Here is what you have to know about Factor.io. It is has a distributed architecture with 8 different components. It provides a runtime to execute workflows that are defined by the user. It also takes inputs from users, in the form of variables and credentials to run workflows. It also has a dependency on numerous 3rd party services (e.g. Github, Cloud Foundry, etc), as a part of the integrations available for the user-defined workflows.
In other words, there is a lot of shit that can break. And break it did. So as of recent we’ve spent quite a bit of time investing in making Factor.io more reliable. Here are 10 of them.
- Instrumented all of our services with Exceptional: We’ve been catching quite a few bugs with this bad boy. Airbrake is another popular service to get the job done.
- Instrumented incoming API calls with Logentries: Factor.io is distributed, so diagnosing failures is a little challenging. We’ve instrumented all of our services to log incoming messages. So we can tracke an action step-by-step as it executes across the distributed system.
- Setup Pingdom for the front-end: this is just a low hanging fruit. We have great uptime, but sometimes our hosting provider does act-up in particular during deployments. Thus far we’ve always known about issues before getting a notification.

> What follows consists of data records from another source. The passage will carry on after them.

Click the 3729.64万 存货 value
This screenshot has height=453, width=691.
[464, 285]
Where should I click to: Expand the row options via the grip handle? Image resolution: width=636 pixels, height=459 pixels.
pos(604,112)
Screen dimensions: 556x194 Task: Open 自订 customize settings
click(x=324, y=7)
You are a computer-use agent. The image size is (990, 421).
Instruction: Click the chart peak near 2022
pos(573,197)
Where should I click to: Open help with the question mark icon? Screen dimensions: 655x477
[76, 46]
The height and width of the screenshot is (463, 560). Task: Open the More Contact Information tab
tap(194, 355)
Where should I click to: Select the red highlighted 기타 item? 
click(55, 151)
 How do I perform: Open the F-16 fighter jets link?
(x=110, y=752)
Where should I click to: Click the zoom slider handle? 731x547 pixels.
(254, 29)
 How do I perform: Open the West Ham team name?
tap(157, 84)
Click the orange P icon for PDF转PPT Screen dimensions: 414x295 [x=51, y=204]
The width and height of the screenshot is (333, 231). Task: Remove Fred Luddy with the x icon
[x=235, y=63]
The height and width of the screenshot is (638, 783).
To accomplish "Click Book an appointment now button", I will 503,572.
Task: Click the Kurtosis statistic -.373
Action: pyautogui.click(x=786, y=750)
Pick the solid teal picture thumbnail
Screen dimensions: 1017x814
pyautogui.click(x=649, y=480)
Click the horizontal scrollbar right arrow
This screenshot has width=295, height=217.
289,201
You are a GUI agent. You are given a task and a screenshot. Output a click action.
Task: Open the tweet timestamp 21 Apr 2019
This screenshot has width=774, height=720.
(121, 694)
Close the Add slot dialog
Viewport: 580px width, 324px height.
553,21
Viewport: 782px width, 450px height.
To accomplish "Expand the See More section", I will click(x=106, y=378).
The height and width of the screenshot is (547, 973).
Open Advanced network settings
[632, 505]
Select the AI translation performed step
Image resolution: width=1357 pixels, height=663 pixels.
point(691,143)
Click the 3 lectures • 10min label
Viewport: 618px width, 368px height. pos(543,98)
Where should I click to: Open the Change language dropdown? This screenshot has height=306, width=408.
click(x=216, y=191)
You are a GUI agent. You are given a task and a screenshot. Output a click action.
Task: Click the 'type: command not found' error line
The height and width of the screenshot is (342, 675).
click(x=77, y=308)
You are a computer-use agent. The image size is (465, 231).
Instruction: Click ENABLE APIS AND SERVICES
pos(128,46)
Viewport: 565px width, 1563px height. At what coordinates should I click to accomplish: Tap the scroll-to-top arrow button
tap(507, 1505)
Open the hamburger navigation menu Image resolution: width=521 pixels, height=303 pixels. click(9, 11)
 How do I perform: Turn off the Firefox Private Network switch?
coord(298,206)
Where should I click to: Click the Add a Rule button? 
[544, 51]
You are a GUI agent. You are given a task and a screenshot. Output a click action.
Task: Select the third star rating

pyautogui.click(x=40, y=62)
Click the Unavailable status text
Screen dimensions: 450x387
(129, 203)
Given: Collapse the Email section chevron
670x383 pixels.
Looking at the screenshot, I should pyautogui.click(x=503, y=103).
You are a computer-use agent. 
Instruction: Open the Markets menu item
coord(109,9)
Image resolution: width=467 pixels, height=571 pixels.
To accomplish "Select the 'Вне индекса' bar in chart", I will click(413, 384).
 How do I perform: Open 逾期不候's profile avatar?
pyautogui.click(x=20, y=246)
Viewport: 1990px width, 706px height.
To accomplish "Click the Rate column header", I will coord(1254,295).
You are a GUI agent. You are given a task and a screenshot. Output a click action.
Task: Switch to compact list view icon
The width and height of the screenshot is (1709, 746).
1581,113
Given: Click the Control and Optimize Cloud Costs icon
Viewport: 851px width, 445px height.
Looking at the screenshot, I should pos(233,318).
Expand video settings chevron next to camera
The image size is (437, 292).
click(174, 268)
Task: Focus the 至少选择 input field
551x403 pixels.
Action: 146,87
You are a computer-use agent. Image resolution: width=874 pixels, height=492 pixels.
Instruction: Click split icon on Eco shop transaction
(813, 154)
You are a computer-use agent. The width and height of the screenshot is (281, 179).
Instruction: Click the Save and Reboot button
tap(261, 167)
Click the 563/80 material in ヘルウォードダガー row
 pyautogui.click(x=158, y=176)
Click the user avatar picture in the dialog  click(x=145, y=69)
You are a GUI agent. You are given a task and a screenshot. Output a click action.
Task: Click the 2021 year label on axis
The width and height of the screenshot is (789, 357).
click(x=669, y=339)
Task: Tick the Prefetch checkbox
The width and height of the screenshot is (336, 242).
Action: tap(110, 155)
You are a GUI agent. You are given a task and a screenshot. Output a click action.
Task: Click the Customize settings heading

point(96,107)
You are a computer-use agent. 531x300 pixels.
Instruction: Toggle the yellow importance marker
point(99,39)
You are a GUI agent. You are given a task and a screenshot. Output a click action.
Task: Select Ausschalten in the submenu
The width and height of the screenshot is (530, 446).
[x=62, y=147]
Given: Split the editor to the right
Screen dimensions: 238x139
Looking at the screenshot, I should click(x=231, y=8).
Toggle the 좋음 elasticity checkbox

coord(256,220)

- Background processor runs using the god gem: We try to handle exceptions the best that we can. When all else fails, we can count on god to restart the back-end service.
- Use RabbitMQ reliable queues to coordinate work: RabbitMQ is configured to be reliable, i.e. writes stuff to disk. From our experience so far RabbitMQ has been incredibly reliable. We’ve been using the same service without restarts or touching it now for nearly a year. BUT, if it does fail, we’ve configured it to store queues on disk, so if it restarts it will pick up where it left off.
- Gracefully handling restarts: Each components saves it’s expected state in a DB. If the process (worker, service, etc) fails or has to restart, it will just pickup the expected state from the DB and get everything setup where it left off. For example, If you start a Hipchat listener and the service restarts, it will rejoin the Hipchat room after the restart.
- Handle error conditions that should never occur: In code it is easy to take things for granted. But those things that we assume to work sometimes break too. We make no assumptions.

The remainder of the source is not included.